Find an equation for the line tangent to the graph of the fu

[K_Swiss]

Consider the graph of the function f(x) = 5x^2 - 8x.

d) Find an equation for the line tangent to the graph of the function at x = 1.

I found f'(x) = 10x - 8 and at x = 1, the slope is 2

So. . .here's what I have. . .

y = 2x + b
y = 2(1) + b
y = 2 + b

Now what?


Textbook Answer: 2x - y - 5 = 0

 

[skeeter]

you need the y-value of the point of tangency ... what is f(1)?

y = 2 + b
f(1) = 2 + b
b = ?

 

[rogerstein]

Since we're trying to get the constant (the y-intercept) of the straight line, all we need is any value for x on the line and its corresponding y value. Well, k swiss, you'll be delighted to know that we're not in the sometimes uncomfortable postition of having a multitude of choices and not being able to decide which one to pick.
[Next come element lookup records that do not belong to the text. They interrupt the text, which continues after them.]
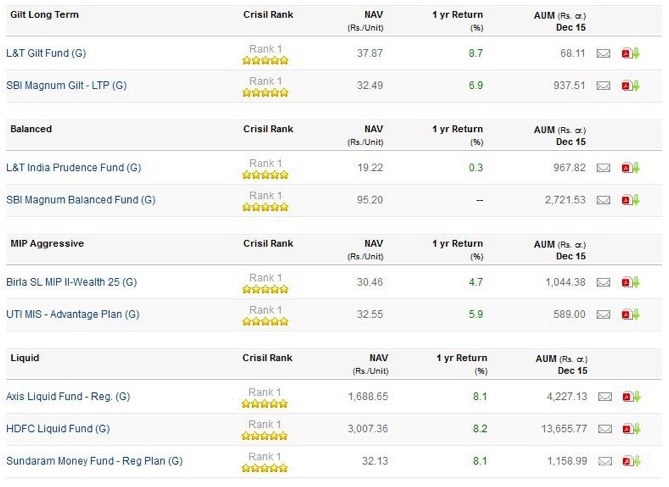Image resolution: width=669 pixels, height=487 pixels.
Task: Download the PDF for Birla SL MIP II-Wealth 25
Action: click(630, 282)
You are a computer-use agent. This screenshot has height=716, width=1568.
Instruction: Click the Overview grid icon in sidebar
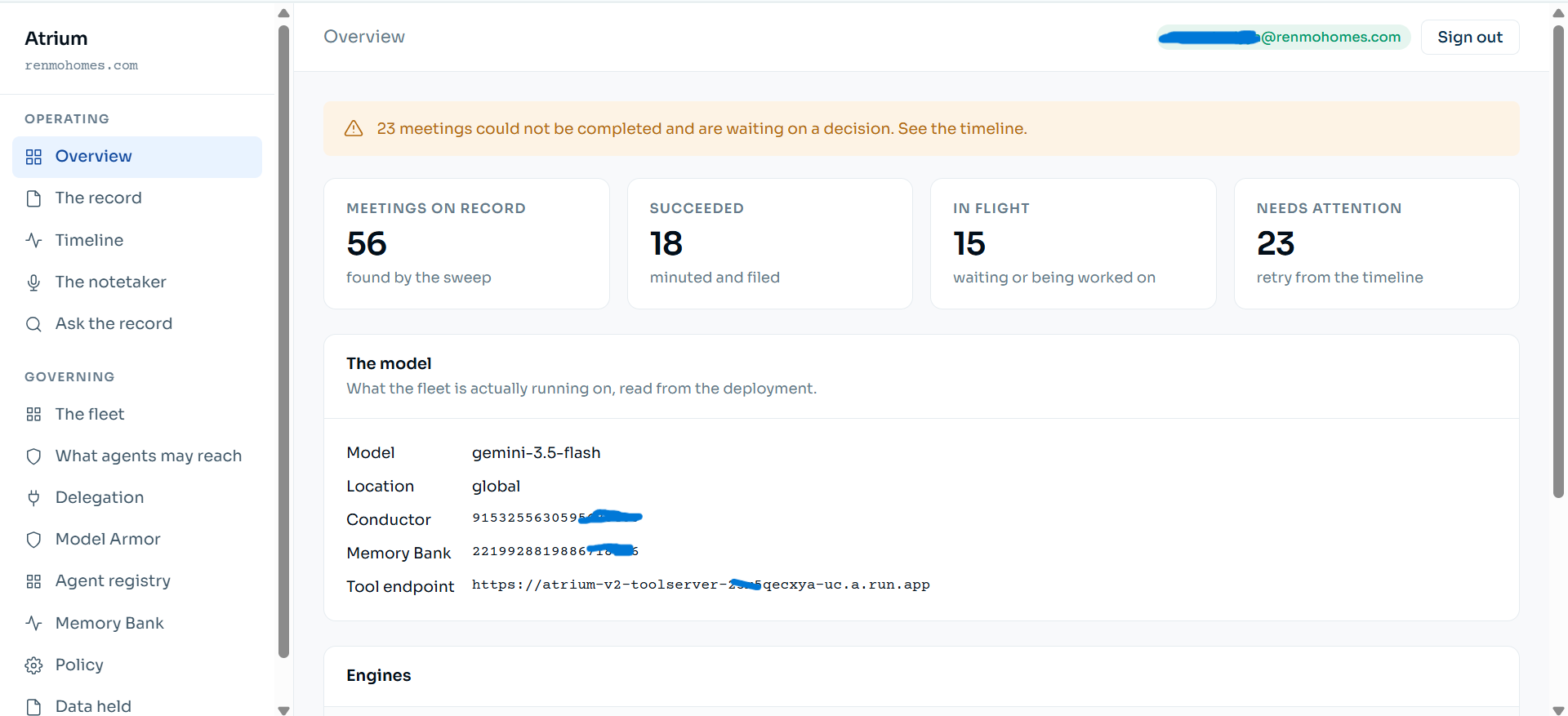click(x=33, y=157)
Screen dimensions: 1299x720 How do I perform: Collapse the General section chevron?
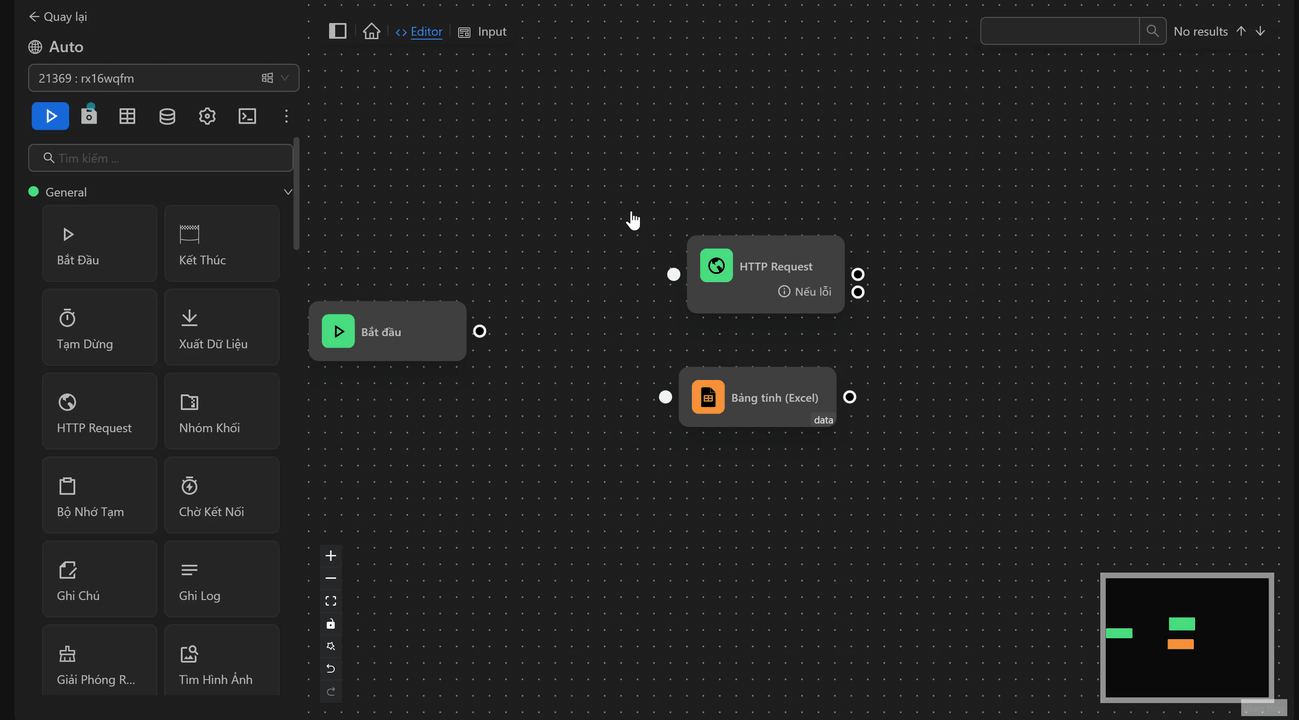tap(288, 191)
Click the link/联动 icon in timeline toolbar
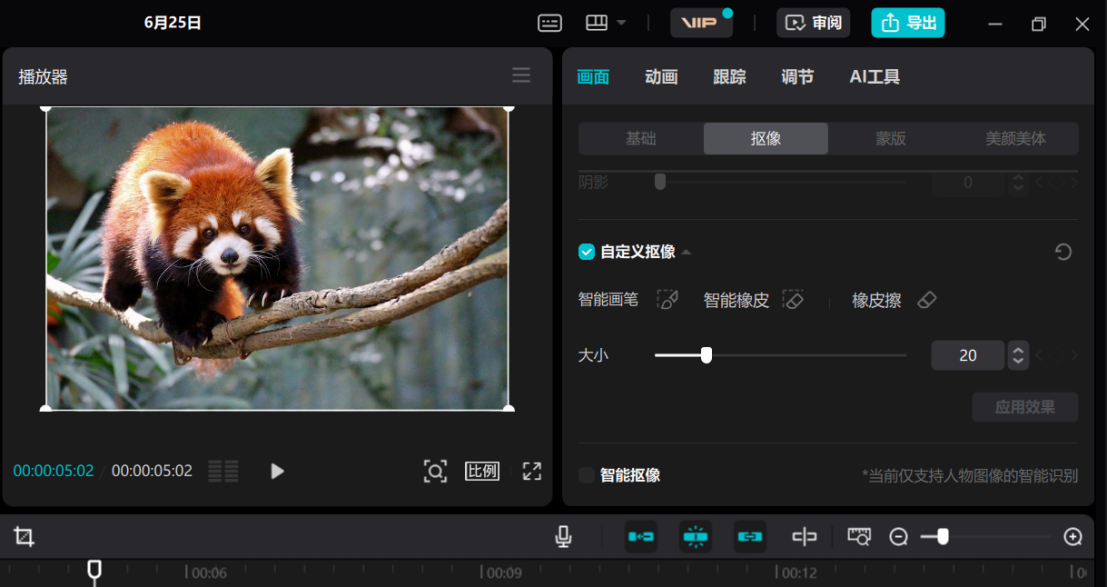This screenshot has height=587, width=1107. pyautogui.click(x=749, y=537)
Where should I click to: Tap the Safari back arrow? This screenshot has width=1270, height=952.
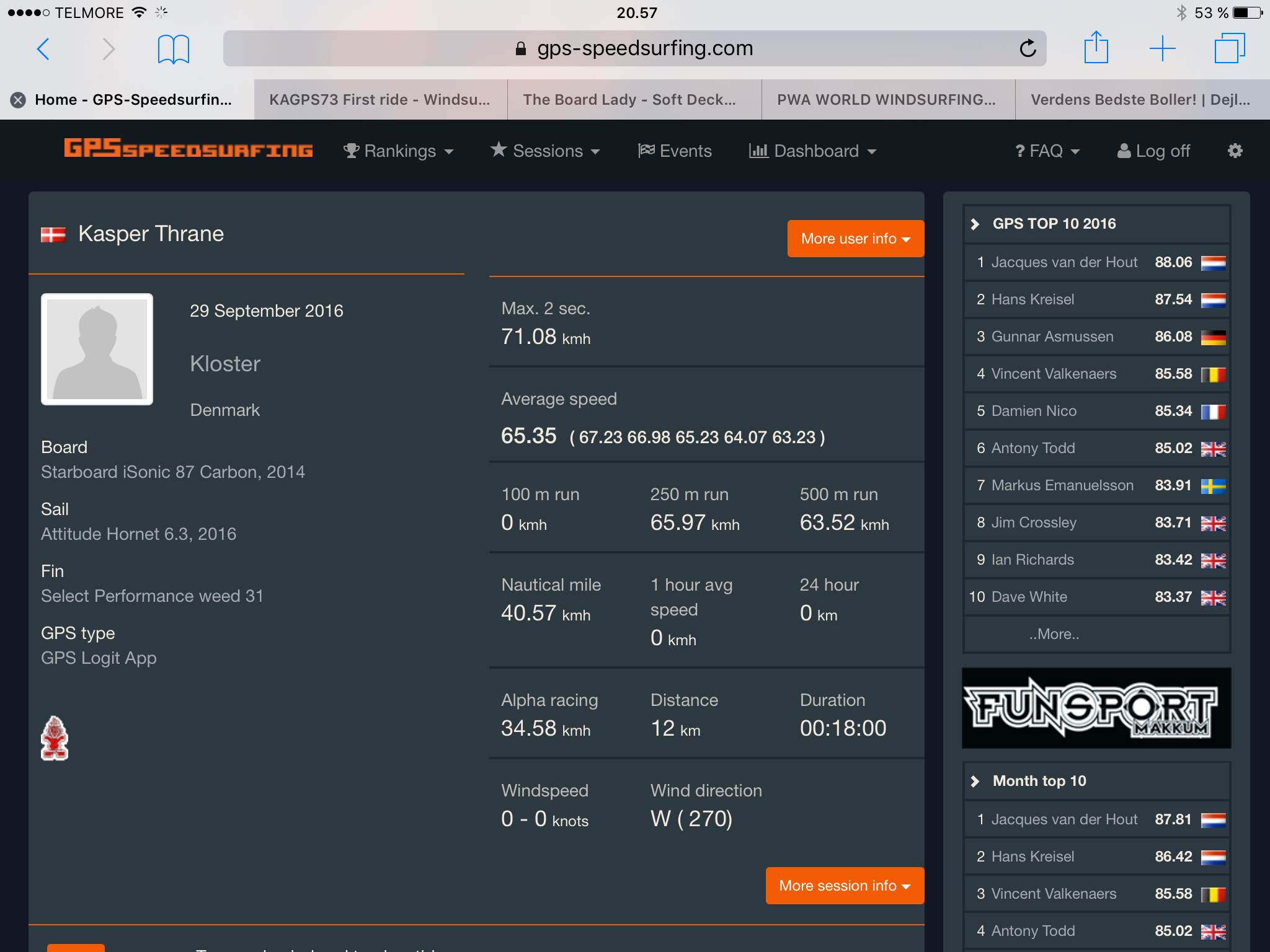43,49

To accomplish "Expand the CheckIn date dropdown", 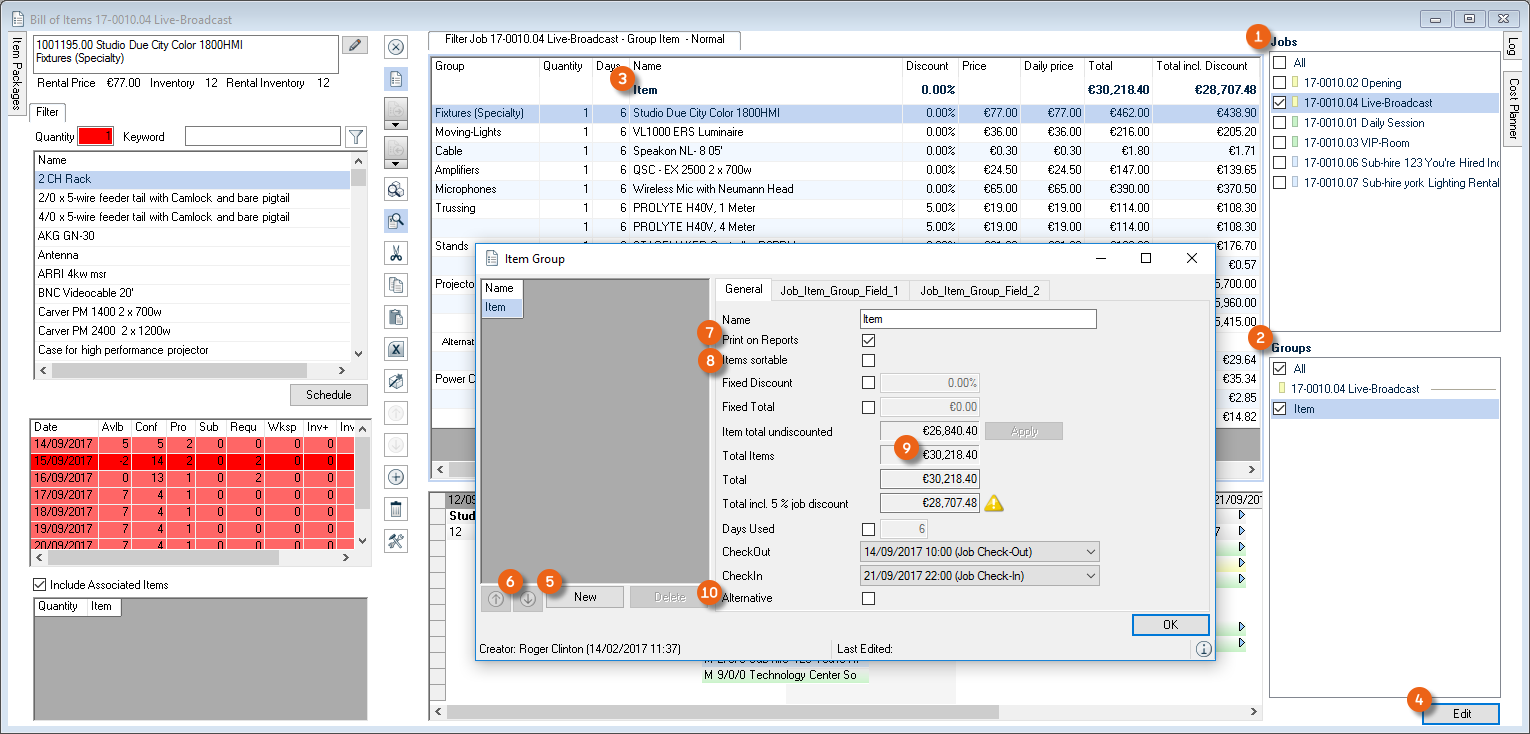I will pos(1090,576).
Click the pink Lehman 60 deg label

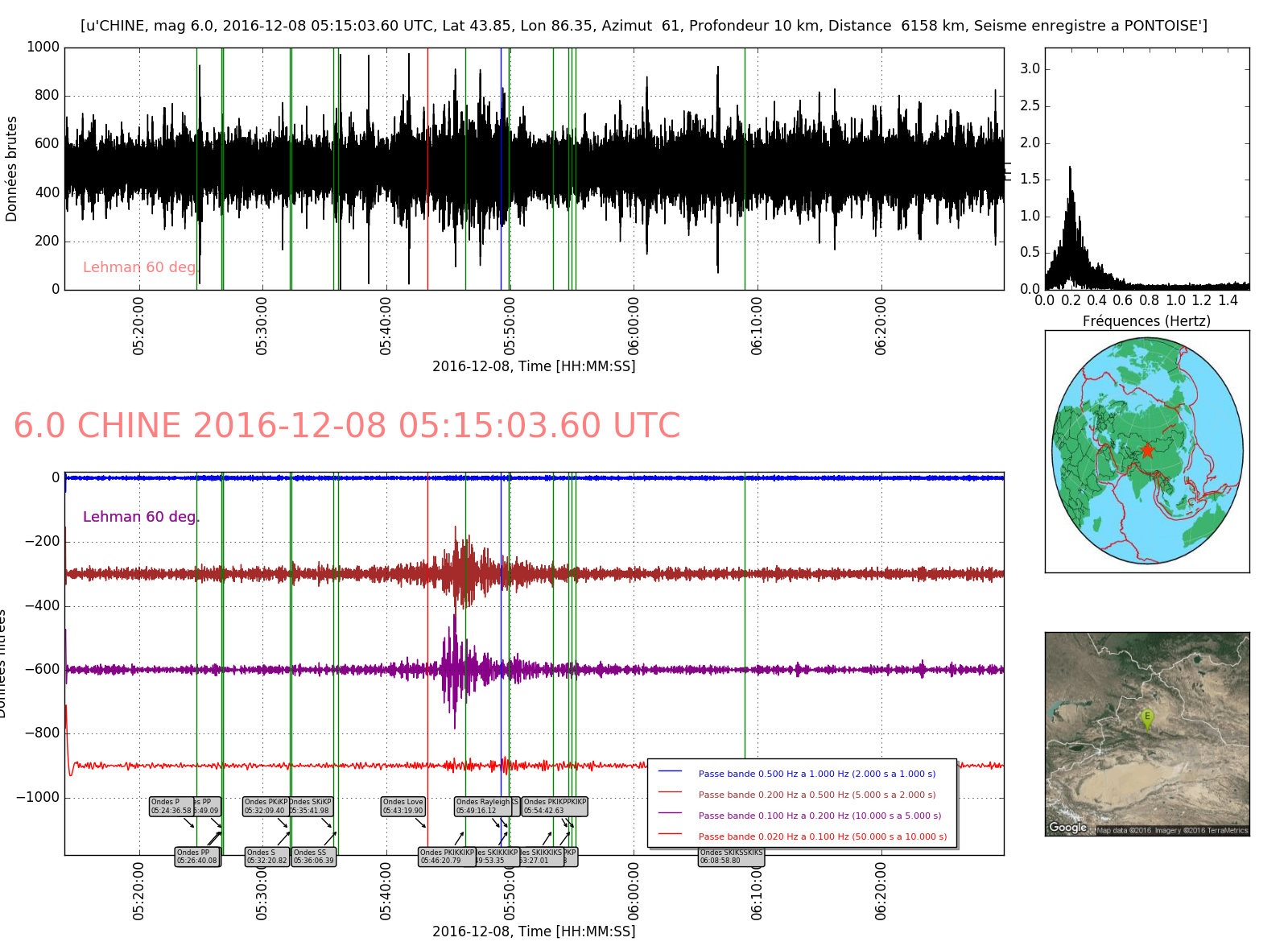coord(139,267)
No, we know one and only one point on the line and that is the tangent point. We're given that, remember, x=1 in this case. And because Fate is occasionally kind, we have a handy means of determining its y coordinate--the original function, since this is the Peter Sellers of points--multiple roles. So we put on its mustache and insert it in the original function, y=5x^2 -8x to find out its y coordinate-- and discover it's -3. (Y=5-8) So we now temporarily plug our known values for x and y back into our equation under construction, and we have -3=2*1+b. b=-5. Thus y=2*x-5, or as your book has it, 2*x-y-5=0.